Kasus gagal bayar obligasi PT Delta Merlin Dunia Tekstil dinilai tidak dipengaruhi oleh situasi industri tekstil dalam negeri. Ekspor justru terus naik tiga tahun terakhir.
Oleh
C ANTO SAPTOWALYONO/FERRY SANTOSO
·3 menit baca
JAKARTA, KOMPAS — Kasus gagal bayar obligasi PT Delta Merlin Dunia Tekstil dinilai tidak dipengaruhi oleh situasi industri tekstil dalam negeri. Ekspor justru terus naik tiga tahun terakhir.
Pro dan kontra menyertai status gagal bayar obligasi PT Delta Merlin Dunia Tekstil senilai 300 juta dollar AS. Asosiasi Produsen Synthetic Fiber Indonesia (APSyFI) menilai kegagalan itu sejalan dengan lesunya permintaan. Sementara Asosiasi Pertekstilan Indonesia menganggap industri tekstil nasional dalam kondisi baik.
Akibat gagal membayar bunga dan pokok surat utang berjangka waktu lima tahun dengan kupon 8,625 persen, lembaga pemeringkat Standard and Poor\'s dan Fitch menurunkan peringkat utang anak usaha Grup Duniatex tersebut.
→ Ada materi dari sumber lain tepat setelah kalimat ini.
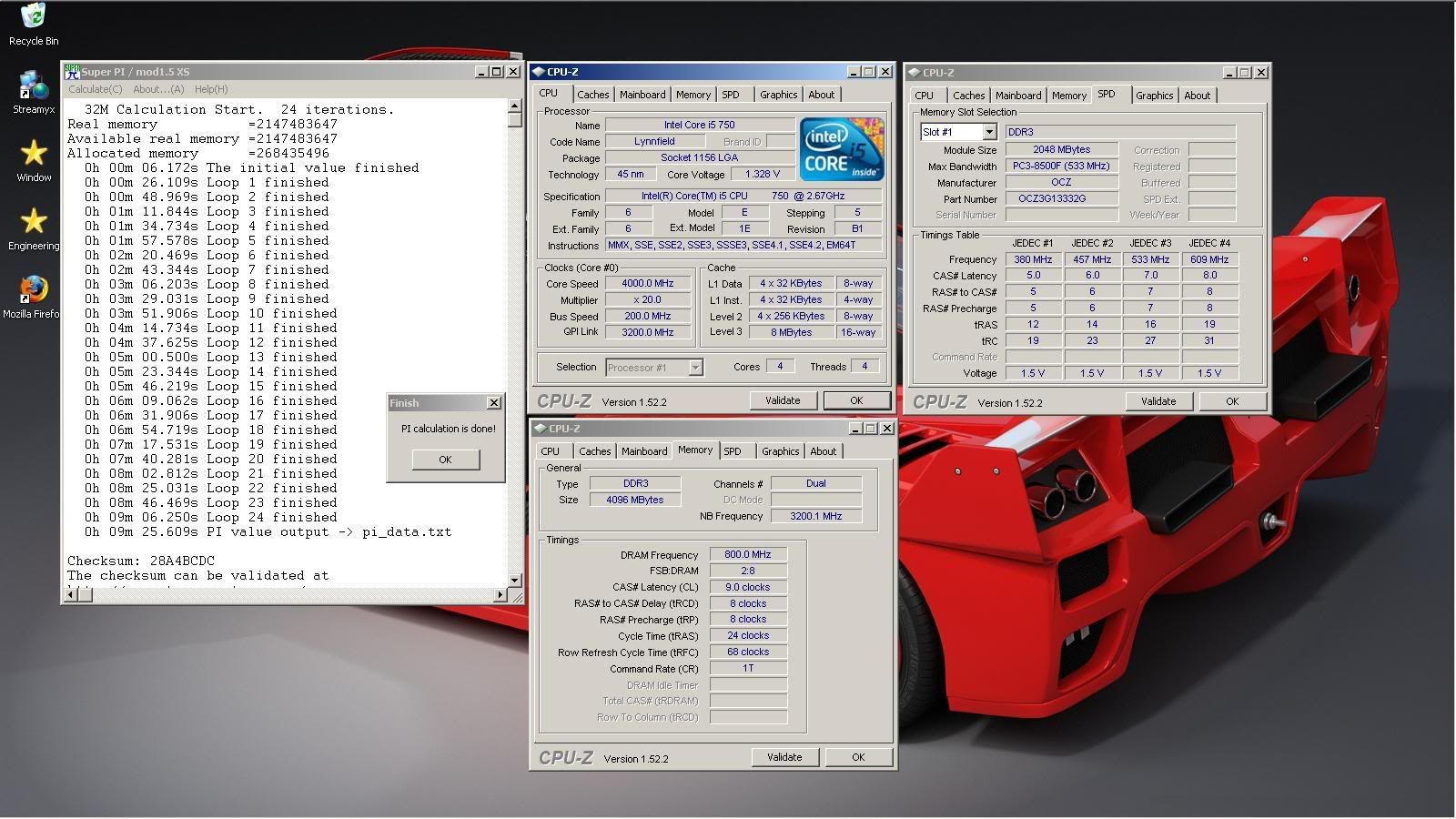Click the Intel Core i5 logo

[841, 149]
Sejumlah kreditor, seperti PT Bank Negara Indonesia (Persero) Tbk dan PT Bank Mandiri (Persero) Tbk, mengantisipasi risiko kredit macet.
APSyFI menyebut permintaan bahan baku di dalam negeri turun antara lain karena impor produk serupa naik. Sebelumnya, Sekretaris Jenderal APSyFI Redma Gita Wirawasta, Selasa (23/7/2019), menyebutkan, pasca-Lebaran, utilitas pabrik serat dan benang filamen turun 15-60 persen.
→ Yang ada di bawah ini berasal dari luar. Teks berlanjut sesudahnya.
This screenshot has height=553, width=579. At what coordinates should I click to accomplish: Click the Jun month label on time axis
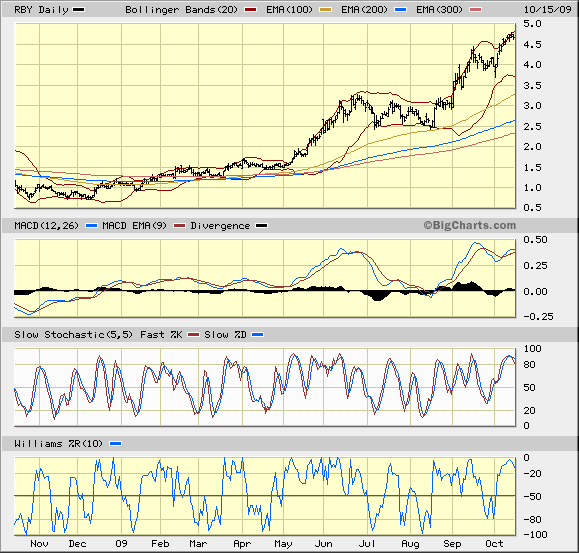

Utilisasi di industri serat, menurut data Kementerian Perindustrian dan APSyFI, mencapai 67,7 persen tahun 2018, sementara di industri benang 76,5 persen. Namun, pada semester I-2019, utilisasi industri serat turun jadi 55 persen dan industri benang turun jadi 60 persen.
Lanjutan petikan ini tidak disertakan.